2020-06-11 15:39:28.370 1285214 DEBUG neutron.db.l3_dvr_db [None req-d6a41187-2495-46bf-a424-ab7195c0ecb1 - - - - -] Floating IP Agent Gateway port for network 3fcb7702-ae0b-46b4-807f-8ae94d656dd3 already exists on host host-compute-1. Probably it was just created by other worker. create_fip_agent_gw_port_if_not_exists /usr/lib/python2.7/site-packages/neutron/db/l3_dvr_db.py:927
2020-06-11 15:39:28.390 1285214 DEBUG neutron.db.l3_dvr_db [None req-d6a41187-2495-46bf-a424-ab7195c0ecb1 - - - - -] Floating IP Agent Gateway port None found for the destination host: host-compute-1 create_fip_agent_gw_port_if_not_exists /usr/lib/python2.7/site-packages/neutron/db/l3_dvr_db.py:933
2020-06-11 15:39:28.391 1285214 ERROR oslo_messaging.rpc.server [None req-d6a41187-2495-46bf-a424-ab7195c0ecb1 - - - - -] Exception during message handling: AttributeError: 'NoneType' object has no attribute 'get'
2020-06-11 15:39:28.391 1285214 ERROR oslo_messaging.rpc.server Traceback (most recent call last):
2020-06-11 15:39:28.391 1285214 ERROR oslo_messaging.rpc.server File "/usr/lib/python2.7/site-packages/oslo_messaging/rpc/server.py", line 170, in _process_incoming
2020-06-11 15:39:28.391 1285214 ERROR oslo_messaging.rpc.server res = self.dispatcher.dispatch(message)

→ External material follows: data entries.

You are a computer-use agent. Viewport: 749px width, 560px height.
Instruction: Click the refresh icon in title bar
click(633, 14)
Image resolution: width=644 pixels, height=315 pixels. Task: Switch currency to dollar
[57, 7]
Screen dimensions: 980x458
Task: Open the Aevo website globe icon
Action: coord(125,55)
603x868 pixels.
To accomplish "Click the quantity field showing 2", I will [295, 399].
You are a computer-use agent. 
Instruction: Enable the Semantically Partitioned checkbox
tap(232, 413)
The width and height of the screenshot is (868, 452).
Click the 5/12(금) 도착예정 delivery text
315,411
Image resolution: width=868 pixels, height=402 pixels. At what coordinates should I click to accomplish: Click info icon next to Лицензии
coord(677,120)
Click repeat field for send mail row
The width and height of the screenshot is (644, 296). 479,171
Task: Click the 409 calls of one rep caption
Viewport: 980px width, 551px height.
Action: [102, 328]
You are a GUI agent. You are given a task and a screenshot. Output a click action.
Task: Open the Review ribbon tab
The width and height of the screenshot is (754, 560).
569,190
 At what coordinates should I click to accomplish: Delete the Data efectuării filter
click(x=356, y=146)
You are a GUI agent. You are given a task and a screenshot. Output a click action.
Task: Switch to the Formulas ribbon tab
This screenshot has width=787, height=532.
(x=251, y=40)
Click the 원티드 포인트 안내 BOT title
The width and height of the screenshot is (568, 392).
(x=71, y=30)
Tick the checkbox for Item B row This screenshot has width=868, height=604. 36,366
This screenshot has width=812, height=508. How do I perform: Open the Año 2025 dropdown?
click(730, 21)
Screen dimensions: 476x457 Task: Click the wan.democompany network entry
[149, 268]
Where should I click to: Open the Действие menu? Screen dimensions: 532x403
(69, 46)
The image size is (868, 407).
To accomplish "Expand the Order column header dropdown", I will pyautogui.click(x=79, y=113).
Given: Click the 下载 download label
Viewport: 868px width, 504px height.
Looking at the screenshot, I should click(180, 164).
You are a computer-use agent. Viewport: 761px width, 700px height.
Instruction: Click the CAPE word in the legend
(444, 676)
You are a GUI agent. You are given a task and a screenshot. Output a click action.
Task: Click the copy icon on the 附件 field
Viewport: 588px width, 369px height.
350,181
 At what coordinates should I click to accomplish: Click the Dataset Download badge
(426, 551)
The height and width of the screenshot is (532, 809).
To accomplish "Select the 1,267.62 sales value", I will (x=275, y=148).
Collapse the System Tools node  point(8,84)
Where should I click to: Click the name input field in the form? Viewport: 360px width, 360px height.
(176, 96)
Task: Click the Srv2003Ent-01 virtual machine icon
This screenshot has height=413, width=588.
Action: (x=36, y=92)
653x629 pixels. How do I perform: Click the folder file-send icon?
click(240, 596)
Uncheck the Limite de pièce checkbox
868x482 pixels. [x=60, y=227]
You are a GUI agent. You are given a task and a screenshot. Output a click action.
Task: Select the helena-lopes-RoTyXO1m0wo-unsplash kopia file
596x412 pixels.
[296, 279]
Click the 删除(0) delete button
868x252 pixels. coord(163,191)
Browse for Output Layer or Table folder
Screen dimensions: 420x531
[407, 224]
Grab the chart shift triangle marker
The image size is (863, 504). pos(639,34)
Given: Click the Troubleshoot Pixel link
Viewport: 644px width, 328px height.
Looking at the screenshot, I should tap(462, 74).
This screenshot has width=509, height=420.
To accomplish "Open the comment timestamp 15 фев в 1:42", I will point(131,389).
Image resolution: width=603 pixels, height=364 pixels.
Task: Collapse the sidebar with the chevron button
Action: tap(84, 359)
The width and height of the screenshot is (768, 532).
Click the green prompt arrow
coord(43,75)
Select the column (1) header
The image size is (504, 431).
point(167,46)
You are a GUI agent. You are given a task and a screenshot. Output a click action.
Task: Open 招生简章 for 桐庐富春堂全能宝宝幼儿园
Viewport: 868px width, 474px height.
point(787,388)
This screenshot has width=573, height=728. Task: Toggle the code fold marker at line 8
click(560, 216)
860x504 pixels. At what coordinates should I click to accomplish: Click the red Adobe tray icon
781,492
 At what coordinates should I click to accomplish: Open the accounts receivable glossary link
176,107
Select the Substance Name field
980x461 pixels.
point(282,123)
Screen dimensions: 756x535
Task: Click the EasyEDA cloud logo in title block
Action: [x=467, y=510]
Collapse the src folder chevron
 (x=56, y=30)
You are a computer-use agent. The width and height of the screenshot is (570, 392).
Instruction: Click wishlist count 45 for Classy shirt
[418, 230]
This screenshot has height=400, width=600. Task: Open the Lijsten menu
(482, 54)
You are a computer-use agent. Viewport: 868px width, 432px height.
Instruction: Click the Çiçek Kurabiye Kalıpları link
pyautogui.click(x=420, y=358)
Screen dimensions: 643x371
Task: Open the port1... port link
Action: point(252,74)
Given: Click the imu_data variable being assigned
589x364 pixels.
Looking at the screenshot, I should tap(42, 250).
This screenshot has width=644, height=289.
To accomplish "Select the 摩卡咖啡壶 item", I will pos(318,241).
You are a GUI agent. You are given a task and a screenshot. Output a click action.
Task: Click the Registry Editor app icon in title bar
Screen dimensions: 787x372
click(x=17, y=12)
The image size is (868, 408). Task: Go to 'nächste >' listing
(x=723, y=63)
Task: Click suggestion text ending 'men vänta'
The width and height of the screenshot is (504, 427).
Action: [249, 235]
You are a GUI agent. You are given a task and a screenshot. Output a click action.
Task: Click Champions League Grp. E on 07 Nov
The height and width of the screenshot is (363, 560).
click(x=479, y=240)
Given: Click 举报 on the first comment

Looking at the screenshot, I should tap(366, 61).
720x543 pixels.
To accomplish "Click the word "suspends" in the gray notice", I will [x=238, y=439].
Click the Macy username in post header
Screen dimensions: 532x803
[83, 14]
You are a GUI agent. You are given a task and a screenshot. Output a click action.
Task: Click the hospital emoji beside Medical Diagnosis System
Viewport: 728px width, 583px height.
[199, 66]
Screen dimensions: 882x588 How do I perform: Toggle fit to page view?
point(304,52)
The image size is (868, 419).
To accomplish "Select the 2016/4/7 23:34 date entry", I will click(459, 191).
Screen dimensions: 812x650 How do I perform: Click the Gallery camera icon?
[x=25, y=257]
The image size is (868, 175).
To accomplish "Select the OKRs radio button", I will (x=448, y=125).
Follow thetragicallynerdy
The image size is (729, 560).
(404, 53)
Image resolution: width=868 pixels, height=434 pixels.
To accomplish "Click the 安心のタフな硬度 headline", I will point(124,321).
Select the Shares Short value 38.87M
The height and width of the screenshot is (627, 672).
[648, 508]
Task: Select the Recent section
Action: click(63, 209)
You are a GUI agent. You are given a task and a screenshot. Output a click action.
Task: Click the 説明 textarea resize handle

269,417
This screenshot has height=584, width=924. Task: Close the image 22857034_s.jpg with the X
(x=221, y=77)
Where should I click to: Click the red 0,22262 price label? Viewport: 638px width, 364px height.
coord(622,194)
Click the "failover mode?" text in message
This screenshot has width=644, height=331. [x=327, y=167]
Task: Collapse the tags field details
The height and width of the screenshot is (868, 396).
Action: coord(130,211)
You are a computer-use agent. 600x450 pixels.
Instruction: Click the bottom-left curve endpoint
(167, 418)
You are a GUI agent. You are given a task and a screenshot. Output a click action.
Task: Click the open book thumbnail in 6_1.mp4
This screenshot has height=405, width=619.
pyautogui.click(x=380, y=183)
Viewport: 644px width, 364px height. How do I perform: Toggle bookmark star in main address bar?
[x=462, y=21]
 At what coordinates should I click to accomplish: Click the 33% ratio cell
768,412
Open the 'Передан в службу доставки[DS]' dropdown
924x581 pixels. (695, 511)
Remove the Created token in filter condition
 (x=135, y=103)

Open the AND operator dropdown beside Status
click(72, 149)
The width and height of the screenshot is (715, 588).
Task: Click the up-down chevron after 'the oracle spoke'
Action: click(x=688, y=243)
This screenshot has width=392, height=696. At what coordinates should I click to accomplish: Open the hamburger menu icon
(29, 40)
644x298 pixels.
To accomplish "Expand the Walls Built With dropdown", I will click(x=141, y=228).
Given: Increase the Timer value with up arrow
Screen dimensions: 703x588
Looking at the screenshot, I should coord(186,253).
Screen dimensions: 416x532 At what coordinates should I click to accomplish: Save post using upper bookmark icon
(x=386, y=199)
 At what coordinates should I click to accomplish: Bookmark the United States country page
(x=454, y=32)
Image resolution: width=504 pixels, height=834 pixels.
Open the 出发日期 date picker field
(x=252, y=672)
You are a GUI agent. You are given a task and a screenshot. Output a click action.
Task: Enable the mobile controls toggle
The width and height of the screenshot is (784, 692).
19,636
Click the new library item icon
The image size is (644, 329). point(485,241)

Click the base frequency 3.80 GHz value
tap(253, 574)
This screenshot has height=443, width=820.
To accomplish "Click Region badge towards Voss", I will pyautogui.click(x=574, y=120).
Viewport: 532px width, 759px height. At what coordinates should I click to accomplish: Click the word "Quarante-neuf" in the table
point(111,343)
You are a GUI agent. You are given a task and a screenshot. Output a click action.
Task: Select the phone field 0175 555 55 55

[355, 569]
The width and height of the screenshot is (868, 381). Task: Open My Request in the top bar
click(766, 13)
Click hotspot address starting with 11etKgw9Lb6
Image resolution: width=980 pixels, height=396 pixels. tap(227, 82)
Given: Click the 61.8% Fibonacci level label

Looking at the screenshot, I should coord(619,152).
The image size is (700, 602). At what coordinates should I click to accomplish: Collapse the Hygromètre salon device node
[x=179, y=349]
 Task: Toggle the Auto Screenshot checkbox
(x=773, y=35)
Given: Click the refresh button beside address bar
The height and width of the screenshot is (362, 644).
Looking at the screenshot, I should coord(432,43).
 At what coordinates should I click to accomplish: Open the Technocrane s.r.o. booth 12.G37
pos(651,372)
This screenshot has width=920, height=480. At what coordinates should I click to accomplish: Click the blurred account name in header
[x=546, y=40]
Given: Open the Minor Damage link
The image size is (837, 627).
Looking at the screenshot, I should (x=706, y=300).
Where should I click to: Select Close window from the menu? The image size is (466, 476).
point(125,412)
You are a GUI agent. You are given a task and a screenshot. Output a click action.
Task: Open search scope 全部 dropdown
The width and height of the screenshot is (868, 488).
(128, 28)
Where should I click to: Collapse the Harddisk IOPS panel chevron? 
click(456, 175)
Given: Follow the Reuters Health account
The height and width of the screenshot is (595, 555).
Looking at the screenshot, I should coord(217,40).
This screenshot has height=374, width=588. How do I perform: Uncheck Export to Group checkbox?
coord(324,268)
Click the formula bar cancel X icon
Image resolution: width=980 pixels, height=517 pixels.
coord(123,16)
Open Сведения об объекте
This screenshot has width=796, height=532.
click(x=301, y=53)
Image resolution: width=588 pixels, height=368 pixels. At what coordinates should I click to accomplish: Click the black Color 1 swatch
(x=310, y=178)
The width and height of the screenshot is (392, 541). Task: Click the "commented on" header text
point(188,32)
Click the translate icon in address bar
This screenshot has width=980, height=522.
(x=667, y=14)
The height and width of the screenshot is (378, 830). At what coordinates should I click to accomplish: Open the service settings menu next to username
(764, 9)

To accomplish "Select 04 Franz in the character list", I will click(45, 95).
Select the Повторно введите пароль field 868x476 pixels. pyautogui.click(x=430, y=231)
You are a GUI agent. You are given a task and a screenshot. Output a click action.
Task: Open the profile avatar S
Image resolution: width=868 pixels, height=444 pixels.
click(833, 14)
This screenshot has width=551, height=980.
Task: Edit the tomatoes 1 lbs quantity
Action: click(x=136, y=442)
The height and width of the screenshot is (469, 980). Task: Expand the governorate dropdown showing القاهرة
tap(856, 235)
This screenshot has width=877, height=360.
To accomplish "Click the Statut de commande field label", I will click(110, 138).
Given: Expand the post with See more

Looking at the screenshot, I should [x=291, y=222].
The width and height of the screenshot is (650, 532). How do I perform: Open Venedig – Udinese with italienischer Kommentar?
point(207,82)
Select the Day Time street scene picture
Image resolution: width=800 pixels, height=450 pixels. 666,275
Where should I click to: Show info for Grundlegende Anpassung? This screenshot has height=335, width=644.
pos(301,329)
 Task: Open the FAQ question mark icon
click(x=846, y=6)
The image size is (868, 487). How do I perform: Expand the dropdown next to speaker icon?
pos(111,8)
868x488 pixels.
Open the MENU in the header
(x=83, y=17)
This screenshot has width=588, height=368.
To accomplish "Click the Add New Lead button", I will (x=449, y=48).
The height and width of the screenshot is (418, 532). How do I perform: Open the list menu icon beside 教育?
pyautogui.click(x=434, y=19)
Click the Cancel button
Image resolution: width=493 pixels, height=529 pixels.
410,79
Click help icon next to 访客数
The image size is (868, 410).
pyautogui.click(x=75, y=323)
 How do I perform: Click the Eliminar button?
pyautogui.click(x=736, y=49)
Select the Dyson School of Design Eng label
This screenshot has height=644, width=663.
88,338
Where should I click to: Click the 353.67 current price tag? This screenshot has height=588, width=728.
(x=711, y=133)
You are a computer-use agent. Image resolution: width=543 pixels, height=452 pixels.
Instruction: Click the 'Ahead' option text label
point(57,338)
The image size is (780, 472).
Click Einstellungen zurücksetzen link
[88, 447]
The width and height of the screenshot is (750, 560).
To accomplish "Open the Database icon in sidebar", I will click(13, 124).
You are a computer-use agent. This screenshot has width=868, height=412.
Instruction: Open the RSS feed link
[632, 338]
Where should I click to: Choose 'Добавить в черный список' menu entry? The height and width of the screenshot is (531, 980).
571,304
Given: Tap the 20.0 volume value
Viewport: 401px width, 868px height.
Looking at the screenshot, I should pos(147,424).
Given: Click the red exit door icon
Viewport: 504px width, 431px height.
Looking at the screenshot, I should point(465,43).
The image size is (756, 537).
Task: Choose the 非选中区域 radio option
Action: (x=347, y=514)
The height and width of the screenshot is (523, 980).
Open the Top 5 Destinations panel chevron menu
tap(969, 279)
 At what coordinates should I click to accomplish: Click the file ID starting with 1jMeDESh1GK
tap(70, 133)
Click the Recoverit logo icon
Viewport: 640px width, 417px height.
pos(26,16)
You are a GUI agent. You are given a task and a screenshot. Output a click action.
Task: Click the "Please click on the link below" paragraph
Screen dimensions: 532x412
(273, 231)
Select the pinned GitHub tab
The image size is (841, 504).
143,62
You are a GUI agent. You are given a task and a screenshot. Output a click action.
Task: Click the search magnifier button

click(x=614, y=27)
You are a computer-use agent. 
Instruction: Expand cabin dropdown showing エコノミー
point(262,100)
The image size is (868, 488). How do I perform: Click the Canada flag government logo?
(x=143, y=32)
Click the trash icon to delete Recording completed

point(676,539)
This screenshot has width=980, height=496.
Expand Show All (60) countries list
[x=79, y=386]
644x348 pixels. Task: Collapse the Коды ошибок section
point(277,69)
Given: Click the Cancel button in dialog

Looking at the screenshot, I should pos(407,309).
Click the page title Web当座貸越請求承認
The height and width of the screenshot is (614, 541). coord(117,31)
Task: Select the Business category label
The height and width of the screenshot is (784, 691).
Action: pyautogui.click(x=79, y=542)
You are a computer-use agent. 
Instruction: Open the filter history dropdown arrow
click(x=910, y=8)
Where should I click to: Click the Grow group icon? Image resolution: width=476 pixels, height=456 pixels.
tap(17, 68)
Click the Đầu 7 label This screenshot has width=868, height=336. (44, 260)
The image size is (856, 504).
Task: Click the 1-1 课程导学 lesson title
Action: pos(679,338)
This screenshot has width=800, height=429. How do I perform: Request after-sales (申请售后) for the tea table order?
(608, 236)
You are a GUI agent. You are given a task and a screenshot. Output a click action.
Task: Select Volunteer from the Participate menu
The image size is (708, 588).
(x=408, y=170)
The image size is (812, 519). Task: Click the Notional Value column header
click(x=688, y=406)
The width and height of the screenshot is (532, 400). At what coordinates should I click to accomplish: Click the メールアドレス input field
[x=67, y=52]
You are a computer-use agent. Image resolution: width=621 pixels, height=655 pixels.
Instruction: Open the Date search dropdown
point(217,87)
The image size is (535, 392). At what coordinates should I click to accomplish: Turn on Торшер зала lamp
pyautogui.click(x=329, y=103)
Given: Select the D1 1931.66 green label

2020-06-11 15:39:28.391 1285214 ERROR oslo_messaging.rpc.server File "/usr/lib/python2.7/site-packages/oslo_messaging/rpc/dispatcher.py", line 220, in dispatch
2020-06-11 15:39:28.391 1285214 ERROR oslo_messaging.rpc.server return self._do_dispatch(endpoint, method, ctxt, args)
2020-06-11 15:39:28.391 1285214 ERROR oslo_messaging.rpc.server File "/usr/lib/python2.7/site-packages/oslo_messaging/rpc/dispatcher.py", line 190, in _do_dispatch
2020-06-11 15:39:28.391 1285214 ERROR oslo_messaging.rpc.server result = func(ctxt, **new_args)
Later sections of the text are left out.